Man man sich ja über mich lustig: Der Mameluck macht auf überdeutsch. Ist mir egal. Ich sehe, dass es vor meiner Haustür keimt und gärt. Blöde wär’s, nicht darüber zu schreiben. Gott sei Dank, die öden Büchlein von Frolleins und Knäbchen sind aus der Mode gekommen. Es sind nicht wenige Kollegin­nen und Kollegen bereit, deutsche Geschichten zu schreiben. Man achte auf die Dichtkunst aus dem Osten. Gute Dichter rücken an, und man wird sie nicht mit den üblichen ­Schaufenster-Ossis verwechseln können.

Islamische Zeitung: Neben – oder begleitend? – zu ihrer schriftstellerischen Arbeit haben sie sich seit Jahren in verschiedene „Integrations-“ und „Islamdebatten“ eingeschaltet. Gelegentlich drängt sich der Eindruck auf, dass mit den meisten Beiträgen nicht die Klarheit, sondern nur die Unüber­sichtlichkeit zunimmt. Haben sie die Hoffnung, hier einen Unterschied zu machen?

Feridun Zaimoglu: Man ruft mich an und bittet mich um meine Meinung. Man sitzt bei mir auf dem Sofa und drückt auf die Aufnahmetaste des Dikta­fons. Und manchmal melde ich mich als Salonfrontsau zu Wort. Ich bin ehrlich: Ich glaube nicht, dass ich mit wirklich klaren Beiträgen zum Thema glänze. Ich gelobe Besserung.

Islamische Zeitung: Ein deutscher Philosoph hat gesagt: „Bei vielen Menschen ist es bereits eine Unverschämt­heit, wenn sie ‘ich’ sagen.“ Gehen ihnen die vielen Identitätsdebatten nicht auf die Nerven?

Feridun Zaimoglu: Sie sagen es. Ich hör’ schon nicht mehr hin. Vor anderthalb Jahren habe ich aufgehört, Zeitungen zu kaufen. Der mündige und interes­sierte Bürger – was ein Schwindel. Frühstückszeitungen im Hotel lese ich dann doch. Um festzustellen, dass sich nichts geändert hat. Zur Ichverortung neigen vornehmlich Menschen, die im Leben sonst nichts vorhaben. Identität? Albern.

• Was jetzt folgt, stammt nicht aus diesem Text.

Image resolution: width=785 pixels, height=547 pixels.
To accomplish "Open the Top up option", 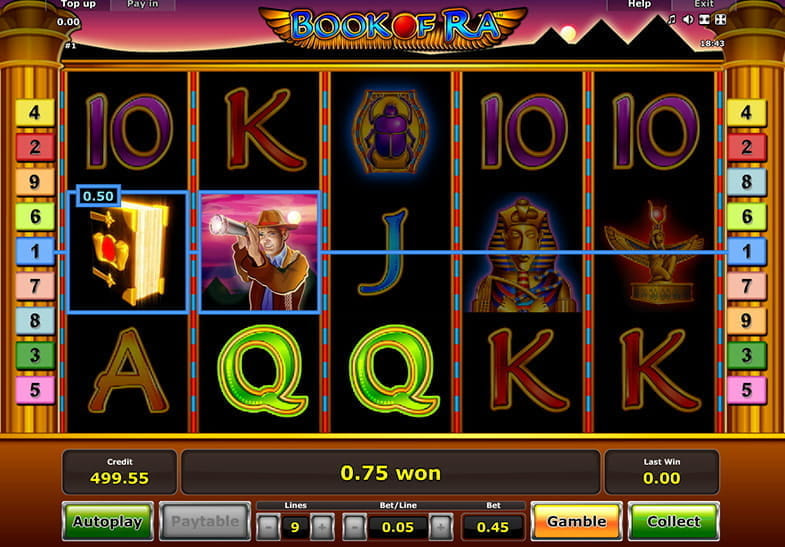I will (79, 4).

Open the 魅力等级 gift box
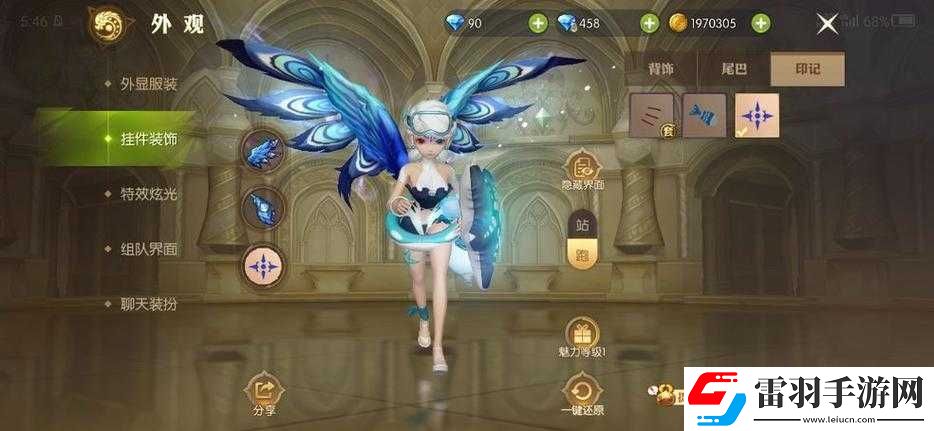(583, 334)
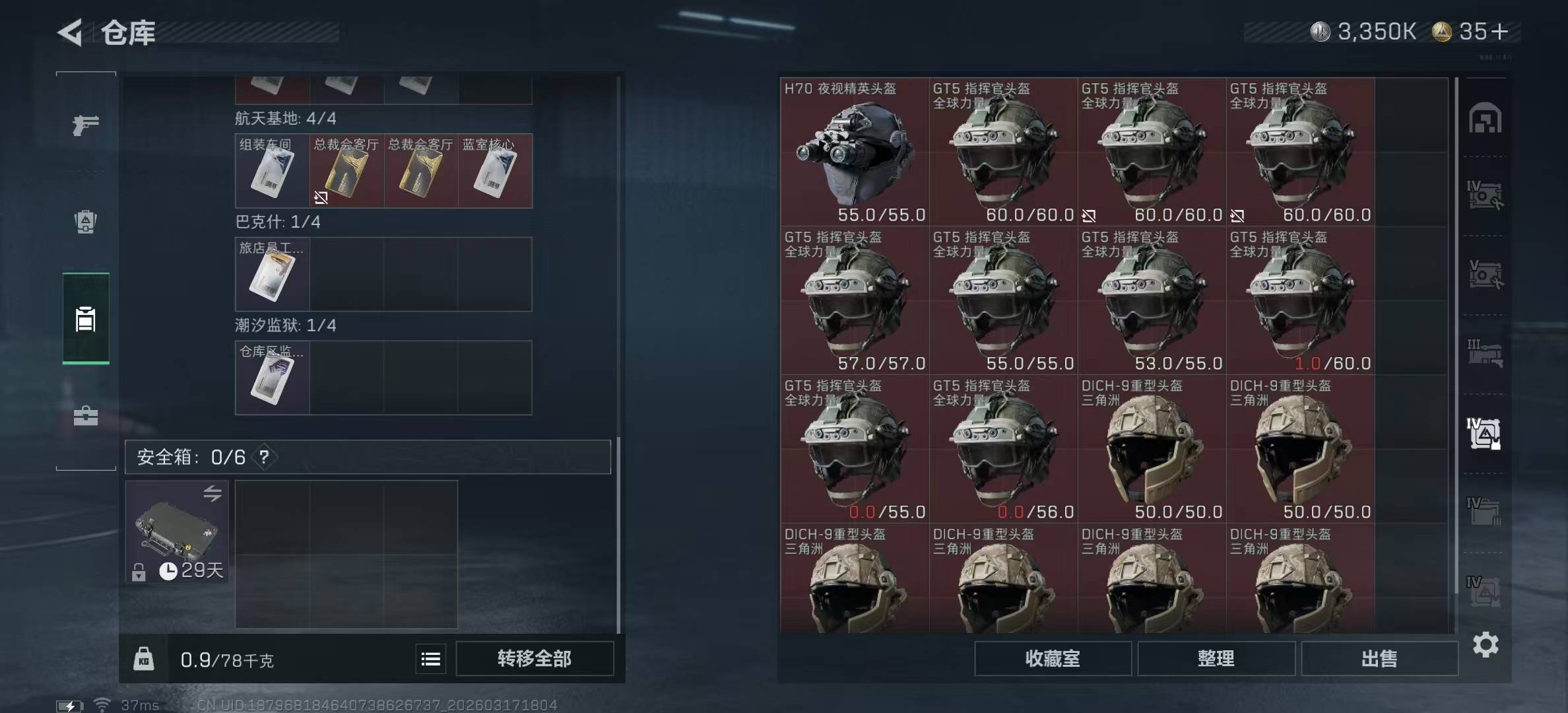1568x713 pixels.
Task: Go back from the 仓库 screen
Action: [71, 32]
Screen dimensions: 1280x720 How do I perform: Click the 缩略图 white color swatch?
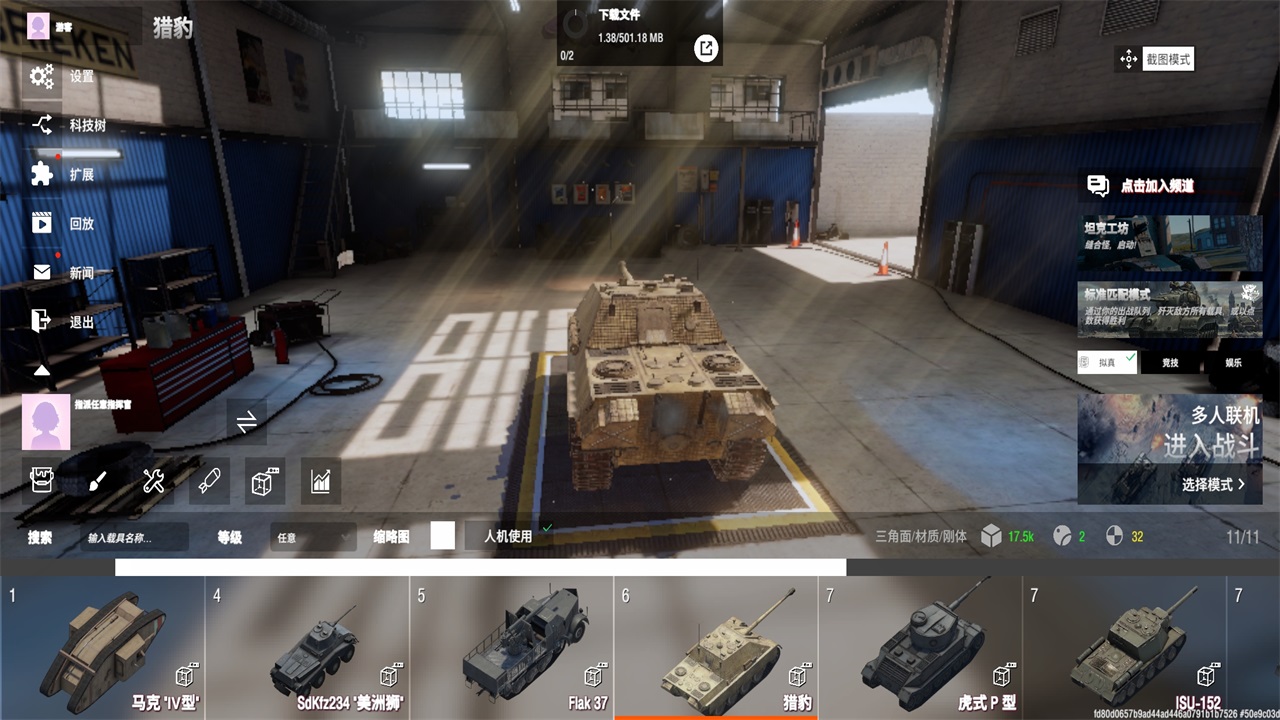click(x=440, y=537)
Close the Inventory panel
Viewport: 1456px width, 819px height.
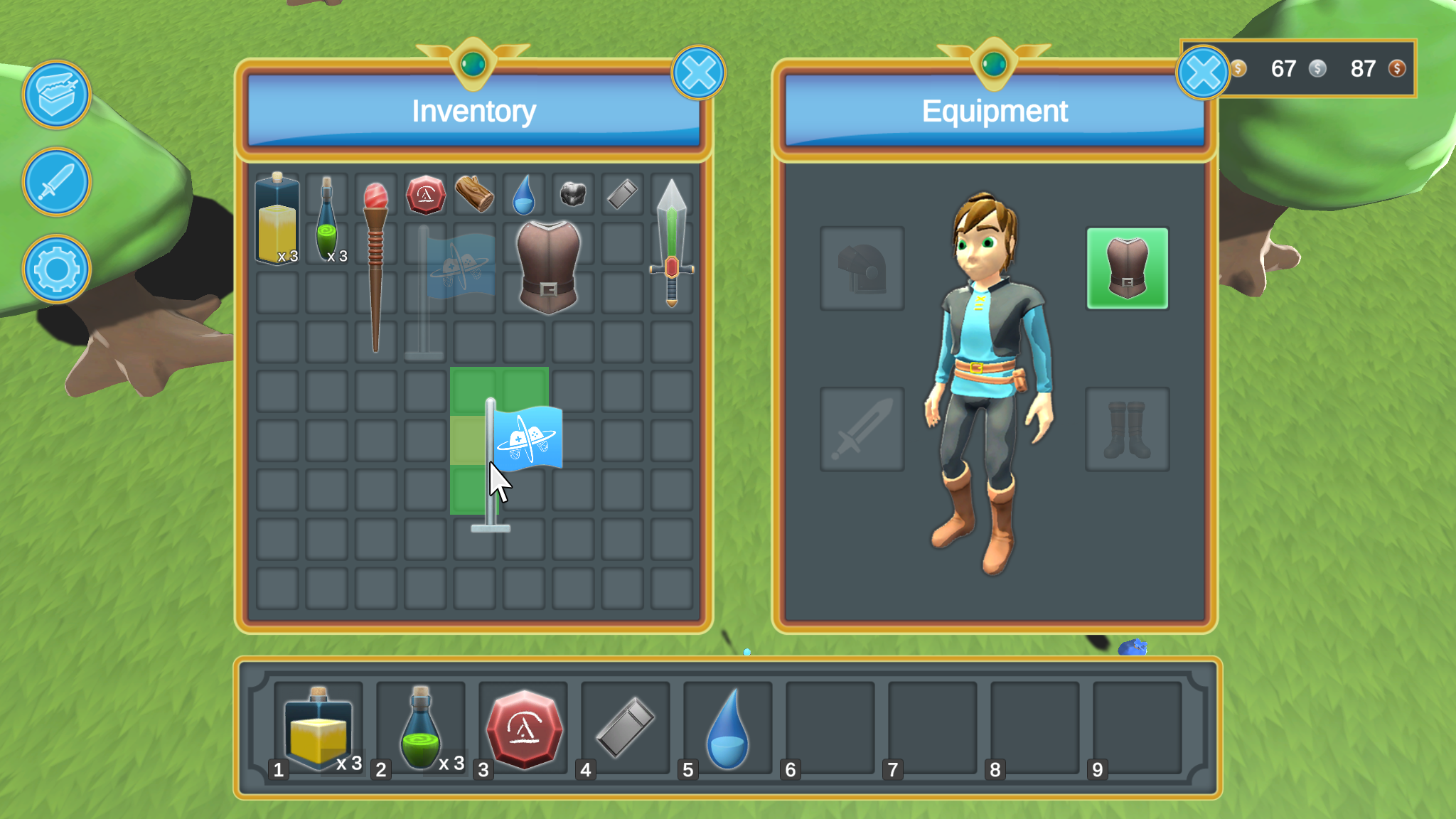tap(698, 72)
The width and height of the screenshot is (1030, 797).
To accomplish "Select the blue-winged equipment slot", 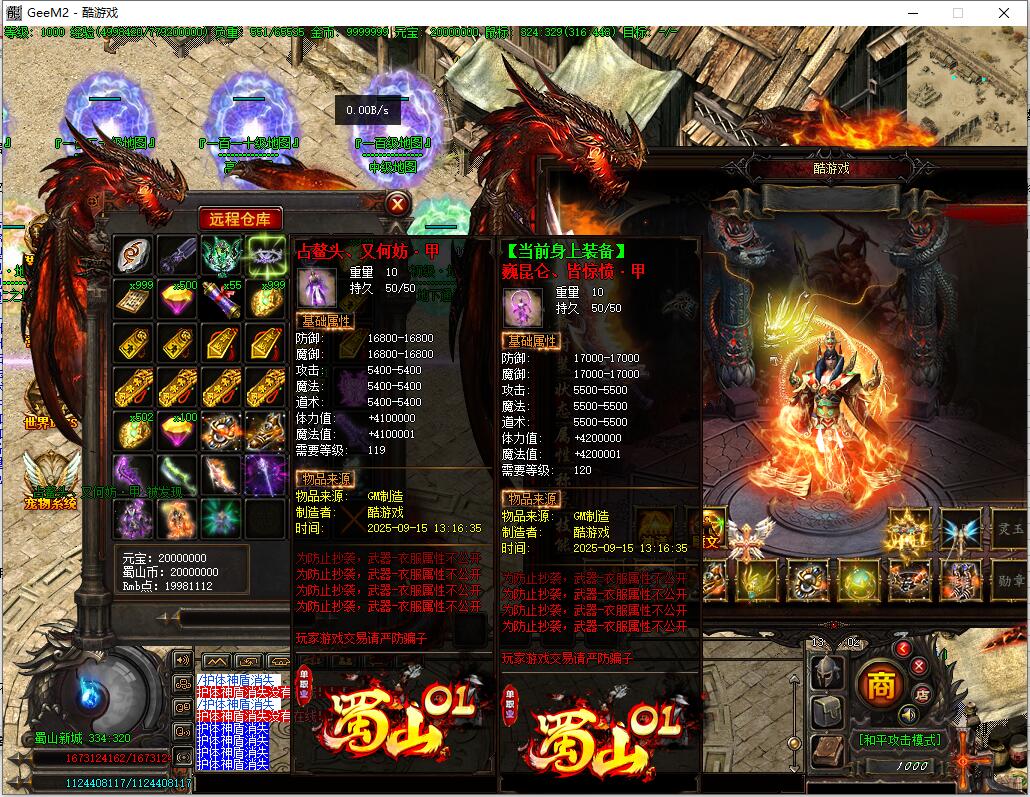I will click(x=960, y=528).
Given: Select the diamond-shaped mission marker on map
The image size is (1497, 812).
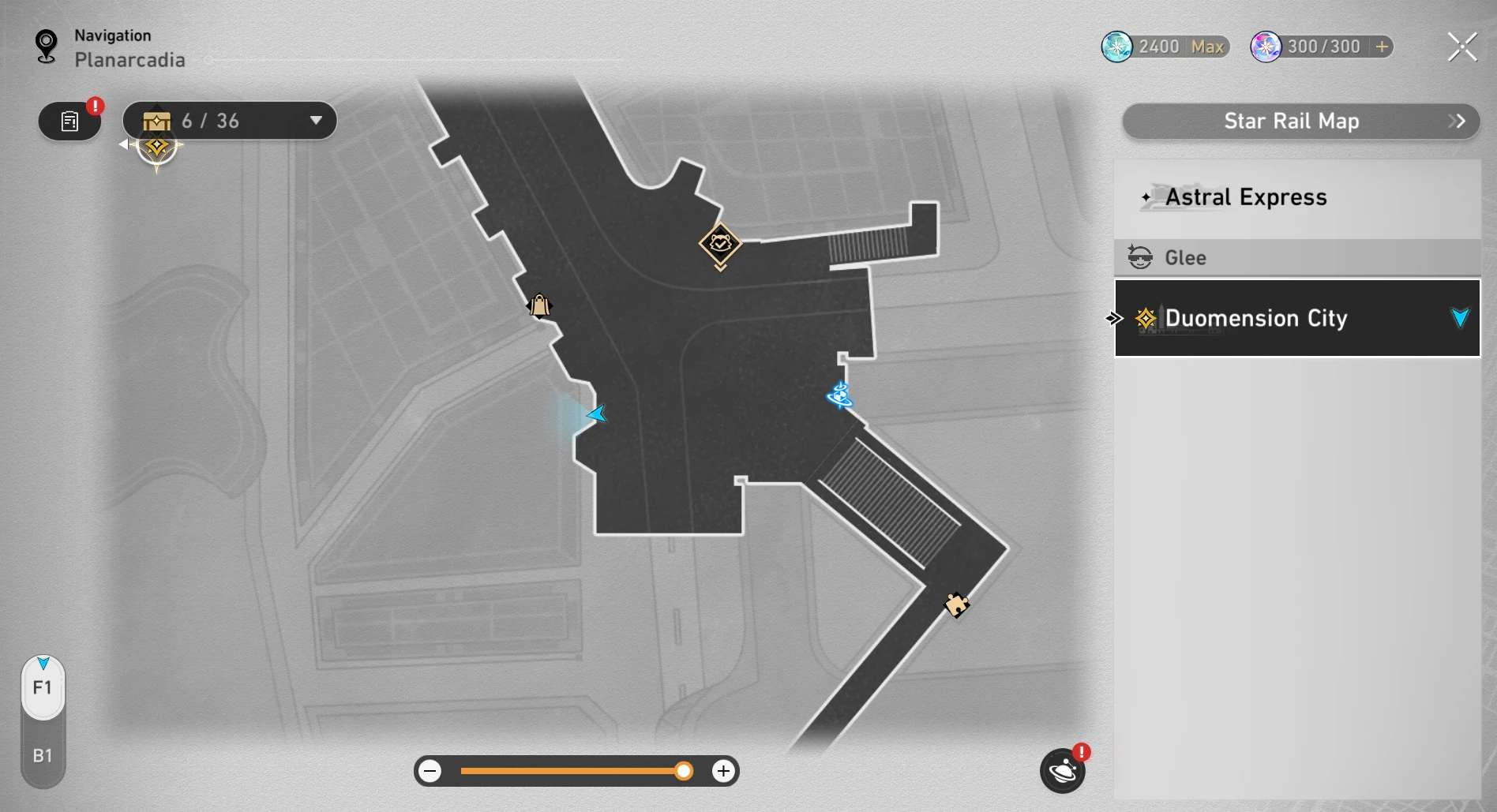Looking at the screenshot, I should 720,244.
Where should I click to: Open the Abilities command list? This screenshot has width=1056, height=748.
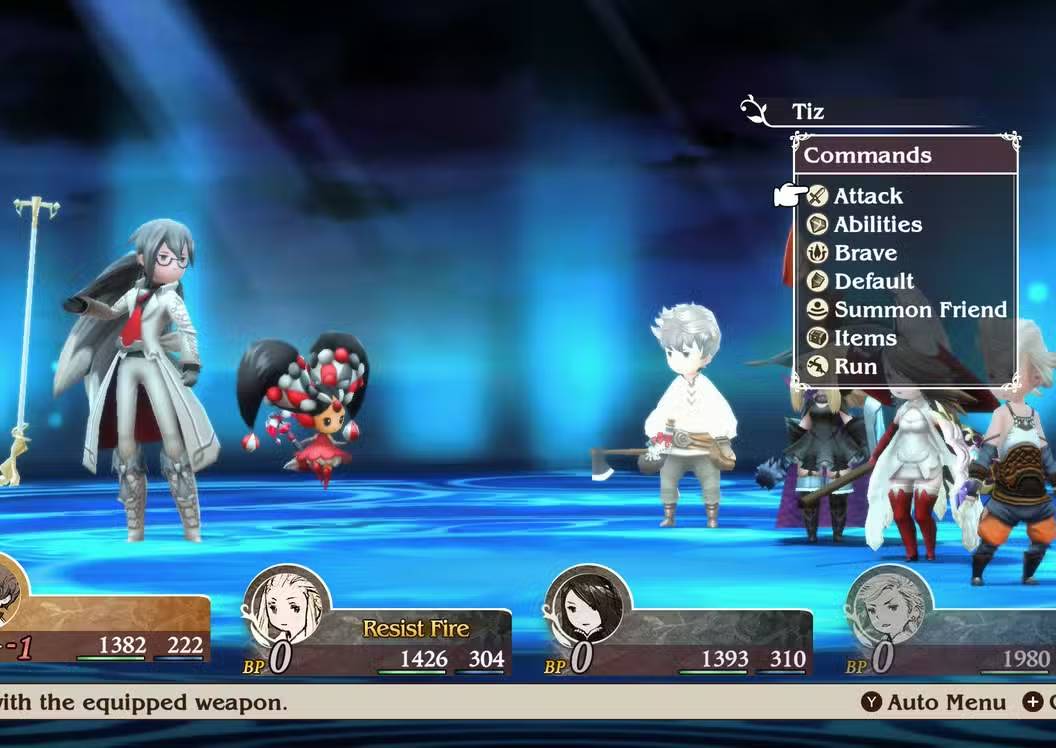[x=877, y=225]
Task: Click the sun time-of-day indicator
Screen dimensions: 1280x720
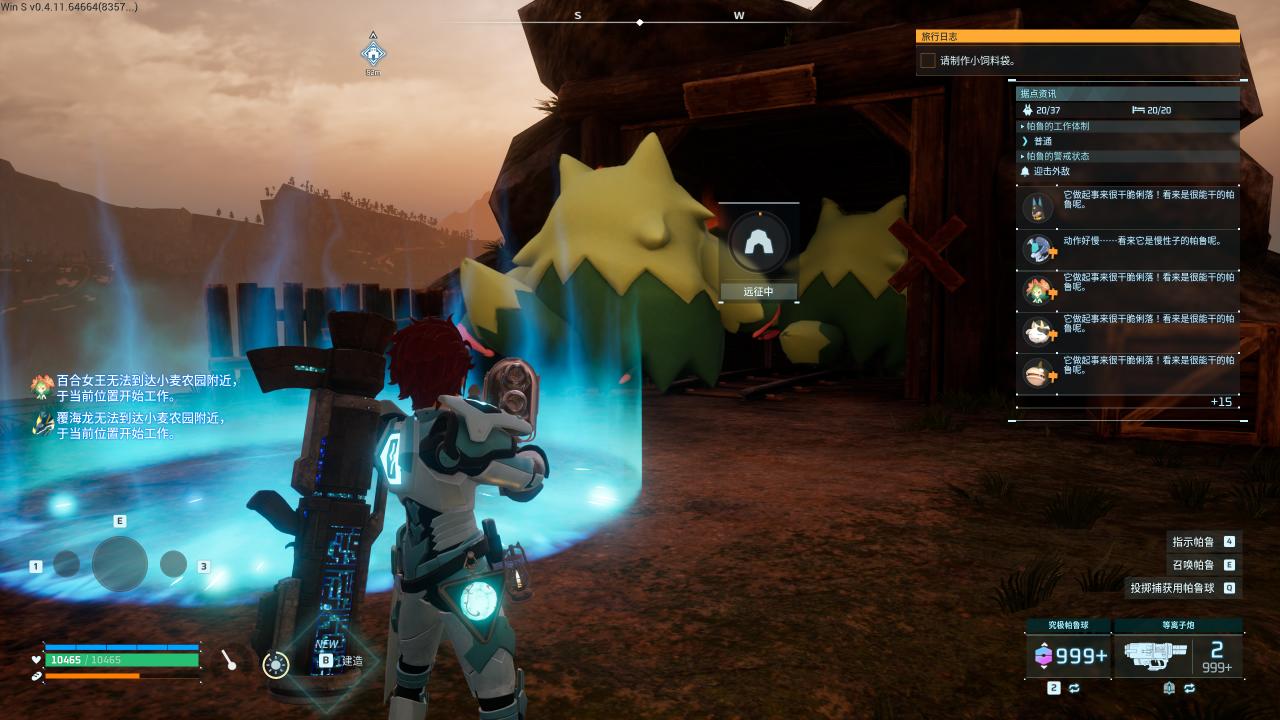Action: pyautogui.click(x=275, y=663)
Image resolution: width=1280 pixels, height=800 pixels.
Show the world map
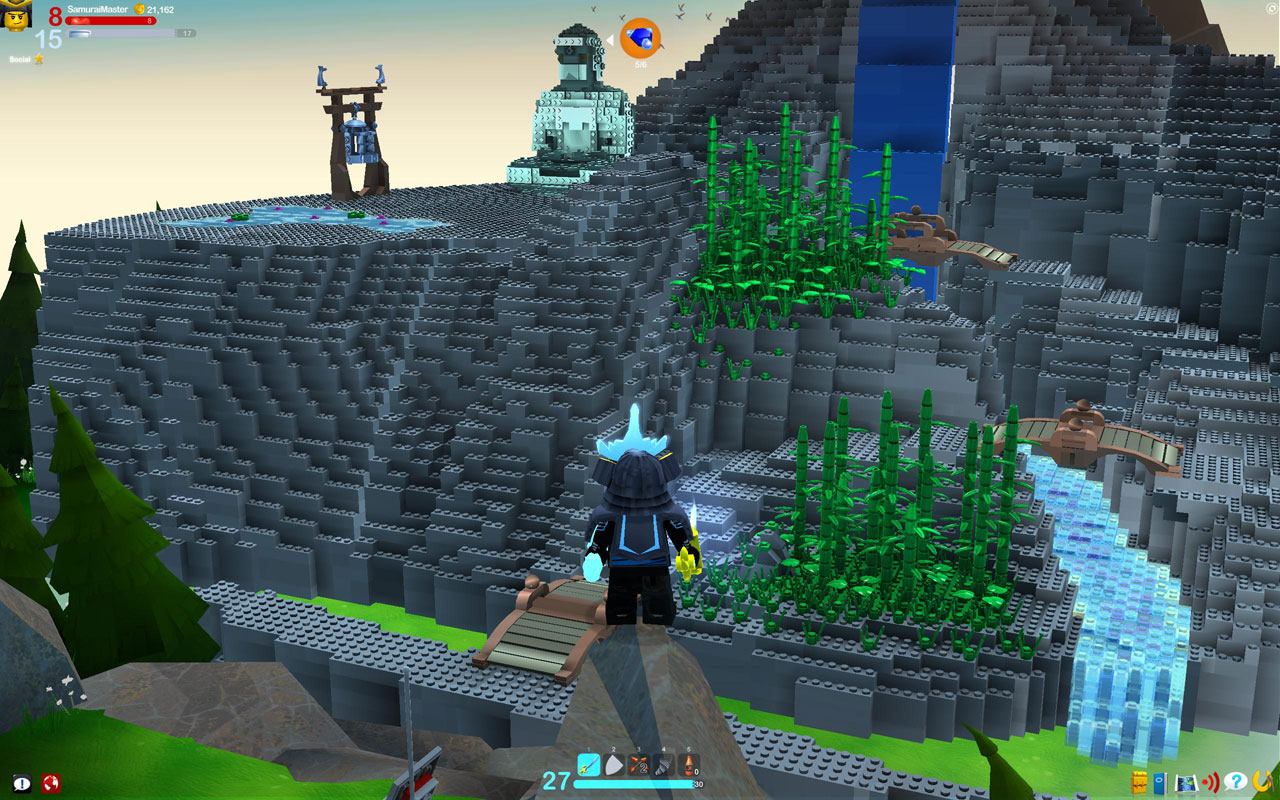1186,781
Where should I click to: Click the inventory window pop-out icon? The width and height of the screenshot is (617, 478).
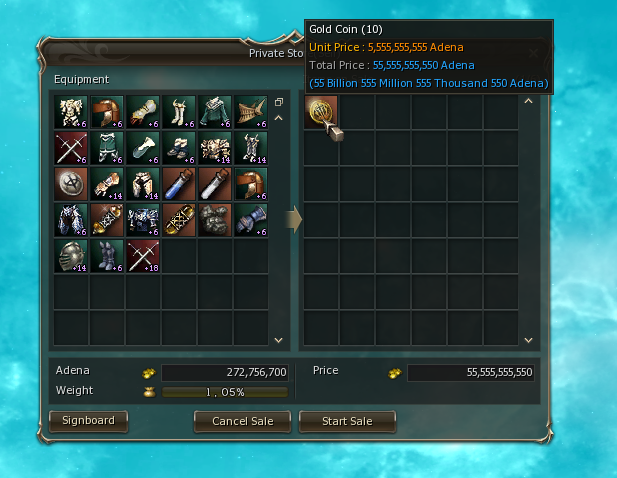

Islamische Zeitung: Lieber Feridun Zaimoglu, sie haben sich, beispielsweise in einem Beitrag für die „Zeit“ und in einer Interviewreihe mit den „Deutsch-Türkischen Nachrichten“, zu Wort gemeldet. Und zwar mit ­einer gehörigen Portion Wut. Braucht es diese Wut, um sich einen Weg zu den Herzen und zum Verstand der Menschen durchzuhämmern?

Feridun Zaimoglu: Was war noch einmal das Modewort der letzten Saison? Wutbürger. Was hat’s gebracht. Was bin ich? Schreibender Wutbürger. Schön ist es, sich nicht zu verheben. Ich rumpele in der Kiste, ein paar Freunde rufen an, und sagen: Guter Rappel, toll. Eigentlich liebe ich Zimmerlautstärke – ausgerechnet ich, den man auch gerne mal als altdeutschen Krakeeler bezeichnet. Ja, ich tobe. Ja, ich lange zu. Aber wenn ich schreibe, tauche ich ab und halte den Mund. Dann fühle ich mich am wohlsten. Das Reden über Missstände zermürbt. Trotzdem: Man sollte schon dann und wann die Lügner anbrüllen.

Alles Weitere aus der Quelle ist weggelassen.